Can I use retirement accounts such as 401(k)s and IRAs to qualify for an Asset Utilization Loan?+
Yes. Many lenders allow 401(k), IRA, SEP IRA, and Roth IRA balances to be used for qualification. Depending on your age, the lender may apply an accessibility adjustment or penalty factor. Retirement assets do not need to be liquidated—they are counted only for qualification.
Do Asset Utilization Loans require withdrawals from my investment or retirement accounts?+
No. Borrowers do not need to withdraw funds. Lenders use the total asset value to calculate a qualifying income amount, making this loan ideal for investors and affluent borrowers who want to preserve portfolio growth.
Can business owners and self-employed professionals qualify for Asset Utilization mortgages?+
Yes. High-income entrepreneurs, consultants, and 1099 earners can qualify if they have sufficient liquid assets. Asset Utilization Loans work especially well for business owners who reduce taxable income through write-offs but maintain strong investment or cash reserves.

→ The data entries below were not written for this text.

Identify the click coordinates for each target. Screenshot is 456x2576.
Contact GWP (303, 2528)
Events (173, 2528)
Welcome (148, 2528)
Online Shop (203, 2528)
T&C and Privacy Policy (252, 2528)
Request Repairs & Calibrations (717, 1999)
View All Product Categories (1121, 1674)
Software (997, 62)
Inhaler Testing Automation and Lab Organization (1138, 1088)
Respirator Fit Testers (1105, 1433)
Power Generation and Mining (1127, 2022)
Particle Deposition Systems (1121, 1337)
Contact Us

What types of assets count toward qualification for an Asset Utilization Loan?+
Eligible assets include checking, savings, money market accounts, brokerage accounts, stocks, bonds, mutual funds, certificate-of-deposit accounts, and retirement assets such as 401(k)s and IRAs. Trust funds and vested RSUs may also qualify depending on accessibility requirements.
Do Asset Utilization Loans work for luxury home purchases in California?+
Yes. Asset Utilization Loans are popular for luxury homebuyers and homeowners in markets such as Murrieta, Temecula, Corona, Orange County, San Diego, and coastal California up to the Bay area. High-net-worth borrowers often use these programs to qualify without relying on traditional income documentation.
How much in liquid assets do I need to qualify for an Asset Utilization mortgage?+
Most lenders require enough assets to cover the loan amount, closing costs, and the lender’s income-calculation formula. As a general rule, borrowers need between $700,000 and up in combined liquid assets (IRA, 401(k), Brokerage, Trusts, CDs), depending on the loan amount and repayment term.
Disclosure: Minimum loan amount is $200,000 for residential non-QM loans. Loan guidelines are subject to change per lender at any time until the loan is approved and the rate is locked. Borrowers must be approved by underwriting. Not all applicants will qualify.